The depreciation of the Ghana cedi has increased the prices for SMEs who rely on imported inputs for their operations. Businesses in industries such as manufacturing, agriculture, and construction are particularly affected because they rely on imported raw materials, machinery and equipment. Rising import costs are compressing SMEs’ profit margins, making it difficult for them to compete in the market. Some businesses have been obliged to pass on the additional expenses to customers by raising prices, further depressing demand.

Difficulty in getting credit

The decreasing cedi has made it more difficult for SMEs to obtain credit from financial institutions. Banks and other lenders are increasingly leery of financing to enterprises that face currency risk, as the cedi’s devaluation might reduce the value of loan repayments.

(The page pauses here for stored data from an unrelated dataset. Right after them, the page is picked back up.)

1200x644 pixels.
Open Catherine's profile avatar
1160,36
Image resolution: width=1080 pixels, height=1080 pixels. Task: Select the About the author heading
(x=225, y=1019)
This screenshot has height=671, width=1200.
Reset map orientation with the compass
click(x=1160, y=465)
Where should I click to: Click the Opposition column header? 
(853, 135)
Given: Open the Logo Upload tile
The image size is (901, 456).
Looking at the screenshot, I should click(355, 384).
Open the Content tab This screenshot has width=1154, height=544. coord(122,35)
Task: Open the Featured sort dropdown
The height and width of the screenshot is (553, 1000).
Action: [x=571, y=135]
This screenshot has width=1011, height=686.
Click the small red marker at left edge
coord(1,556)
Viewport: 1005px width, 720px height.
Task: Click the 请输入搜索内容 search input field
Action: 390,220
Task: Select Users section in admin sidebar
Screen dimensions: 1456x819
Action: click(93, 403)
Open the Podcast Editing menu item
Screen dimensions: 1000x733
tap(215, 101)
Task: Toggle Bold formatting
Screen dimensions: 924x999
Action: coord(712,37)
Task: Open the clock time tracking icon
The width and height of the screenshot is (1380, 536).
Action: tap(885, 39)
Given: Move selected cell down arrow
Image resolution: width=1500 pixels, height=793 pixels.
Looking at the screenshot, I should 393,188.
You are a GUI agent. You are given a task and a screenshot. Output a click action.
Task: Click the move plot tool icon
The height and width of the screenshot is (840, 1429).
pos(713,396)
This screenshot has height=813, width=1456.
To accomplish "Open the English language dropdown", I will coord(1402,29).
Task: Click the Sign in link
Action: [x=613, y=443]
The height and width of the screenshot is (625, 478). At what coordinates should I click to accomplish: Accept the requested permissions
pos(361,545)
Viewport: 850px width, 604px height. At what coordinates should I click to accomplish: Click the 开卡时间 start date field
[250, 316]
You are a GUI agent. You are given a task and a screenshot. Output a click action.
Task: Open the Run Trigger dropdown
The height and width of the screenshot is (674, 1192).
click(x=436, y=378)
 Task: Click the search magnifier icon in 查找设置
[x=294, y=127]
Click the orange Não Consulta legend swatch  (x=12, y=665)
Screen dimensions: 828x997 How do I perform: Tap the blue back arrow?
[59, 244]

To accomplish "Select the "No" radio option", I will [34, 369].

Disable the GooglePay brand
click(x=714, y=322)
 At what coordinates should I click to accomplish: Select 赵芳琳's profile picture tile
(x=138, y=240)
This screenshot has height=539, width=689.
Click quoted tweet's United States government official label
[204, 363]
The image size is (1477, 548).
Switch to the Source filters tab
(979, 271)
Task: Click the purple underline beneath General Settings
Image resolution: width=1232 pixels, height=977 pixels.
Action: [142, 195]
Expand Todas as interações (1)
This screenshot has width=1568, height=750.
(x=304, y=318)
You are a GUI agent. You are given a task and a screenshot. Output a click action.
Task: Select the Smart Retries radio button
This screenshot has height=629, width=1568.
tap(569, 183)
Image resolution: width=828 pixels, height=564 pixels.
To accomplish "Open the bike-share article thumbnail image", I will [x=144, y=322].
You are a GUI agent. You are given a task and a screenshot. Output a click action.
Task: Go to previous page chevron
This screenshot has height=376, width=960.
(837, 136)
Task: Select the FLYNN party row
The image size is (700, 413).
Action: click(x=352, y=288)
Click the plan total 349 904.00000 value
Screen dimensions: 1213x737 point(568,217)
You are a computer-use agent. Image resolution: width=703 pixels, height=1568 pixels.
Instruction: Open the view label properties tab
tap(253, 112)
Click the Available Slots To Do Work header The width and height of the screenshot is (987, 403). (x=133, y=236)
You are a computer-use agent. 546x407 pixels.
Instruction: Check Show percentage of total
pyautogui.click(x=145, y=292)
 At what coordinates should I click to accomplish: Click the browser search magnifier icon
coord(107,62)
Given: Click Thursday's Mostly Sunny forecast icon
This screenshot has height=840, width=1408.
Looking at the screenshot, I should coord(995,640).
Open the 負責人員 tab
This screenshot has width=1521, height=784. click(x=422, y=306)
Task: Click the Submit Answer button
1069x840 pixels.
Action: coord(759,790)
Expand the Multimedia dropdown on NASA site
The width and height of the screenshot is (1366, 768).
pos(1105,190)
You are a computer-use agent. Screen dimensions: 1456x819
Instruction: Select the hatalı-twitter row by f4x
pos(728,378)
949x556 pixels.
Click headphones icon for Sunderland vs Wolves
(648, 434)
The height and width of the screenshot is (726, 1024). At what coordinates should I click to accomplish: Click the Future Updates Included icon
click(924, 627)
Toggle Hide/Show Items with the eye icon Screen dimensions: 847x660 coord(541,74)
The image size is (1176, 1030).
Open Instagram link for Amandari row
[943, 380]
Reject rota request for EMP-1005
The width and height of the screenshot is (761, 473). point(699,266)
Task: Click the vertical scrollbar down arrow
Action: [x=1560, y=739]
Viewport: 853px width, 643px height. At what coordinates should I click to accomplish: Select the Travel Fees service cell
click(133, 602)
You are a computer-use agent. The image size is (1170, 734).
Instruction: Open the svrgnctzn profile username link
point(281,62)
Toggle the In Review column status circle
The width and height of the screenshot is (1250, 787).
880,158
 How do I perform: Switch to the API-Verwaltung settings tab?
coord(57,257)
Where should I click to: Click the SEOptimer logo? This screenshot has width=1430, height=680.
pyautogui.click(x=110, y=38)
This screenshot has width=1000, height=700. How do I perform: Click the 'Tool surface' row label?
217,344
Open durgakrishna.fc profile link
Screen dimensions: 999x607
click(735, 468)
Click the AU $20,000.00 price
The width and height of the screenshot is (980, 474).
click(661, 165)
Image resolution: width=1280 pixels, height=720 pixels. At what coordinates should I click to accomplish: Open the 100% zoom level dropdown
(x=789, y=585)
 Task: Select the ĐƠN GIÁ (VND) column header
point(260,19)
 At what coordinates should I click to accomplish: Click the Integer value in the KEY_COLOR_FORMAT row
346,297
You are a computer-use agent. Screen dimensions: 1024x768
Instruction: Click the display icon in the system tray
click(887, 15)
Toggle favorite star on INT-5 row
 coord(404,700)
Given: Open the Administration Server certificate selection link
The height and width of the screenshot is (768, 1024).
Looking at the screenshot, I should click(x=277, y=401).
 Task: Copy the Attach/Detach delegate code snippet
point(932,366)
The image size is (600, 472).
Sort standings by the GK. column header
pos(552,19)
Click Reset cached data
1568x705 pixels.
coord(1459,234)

This has made it difficult for SMEs to obtain the finance required to expand their firms and invest in new projects. Without access to capital, many SMEs are unable to expand or innovate, limiting their long-term growth possibilities.

Challenges with cash flow

Ghanaian SMEs are facing cash flow issues as the cedi weakens. Businesses that rely on imported goods are seeing increasing costs, placing pressure on their financial reserves. The volatility of input prices and currency fluctuations makes it difficult for SMEs to successfully manage their cash flow, since they struggle to forecast their expenses and revenues.

This has made it more difficult for firms to fulfil their financial responsibilities, such as paying suppliers, employees, and lenders. The cash flow issues that SMEs face limit their ability to invest in new projects, grow their operations, and weather economic downturns.

Volatility in input prices

The fluctuating value of the Ghana cedi has caused concern among SMEs in businesses that rely on imported inputs. Businesses that import raw materials, machinery, and equipment face input price volatility because import costs can change quickly due to currency fluctuations.

This makes it difficult for SMEs to accurately anticipate manufacturing costs and plan their budgets. The unpredictability surrounding input costs is also making it difficult for firms to negotiate contracts with suppliers and form long-term relationships, since both parties are concerned about the risks connected with currency fluctuation.

Decreased competitiveness in export markets

The depreciation of the Ghanaian cedi has made it more difficult for SMEs to compete in export markets. Businesses that export goods and services face increasing rivalry from foreign competitors, since the weakening cedi raises the cost of Ghanaian items for worldwide buyers. This has resulted in a drop in export sales for many SMEs, as they battle to maintain market share in the face of fierce competition. Reduced competitiveness in export markets limits SMEs’ growth potential and restricts their capacity to enter new markets and diversify their revenue streams.

Inflationary pressures

The depreciation of the Ghana cedi has exacerbated inflationary pressures in the economy, since the cost of imported goods and services has increased. Higher inflation rates are eroding consumers’ purchasing power in Ghana, causing a drop in demand for products and services. This has had a severe impact on SMEs, as they struggle to acquire clients and create money in a difficult economic climate. Inflationary pressures are also placing strain on SMEs’ profit margins, with growing expenses hurting their bottom lines.


The depreciation of the Ghana cedi is having a substantial impact on SME activities in Ghana. Businesses in areas such as manufacturing, agriculture, and construction are facing increasing expenses, lower competitiveness, and cash flow issues because of the weakening currency. The constraints posed by the cedi’s depreciation are limiting SMEs’ growth potential and hindering their capacity to compete in the marketplace. Policymakers and stakeholders must address the core causes of currency depreciation and undertake steps to promote SMEs and boost economic growth. Only focused interventions and strategic actions can enable Ghanaian SMEs to overcome the problems posed by the Ghana cedi’s depreciation and survive in a competitive global market.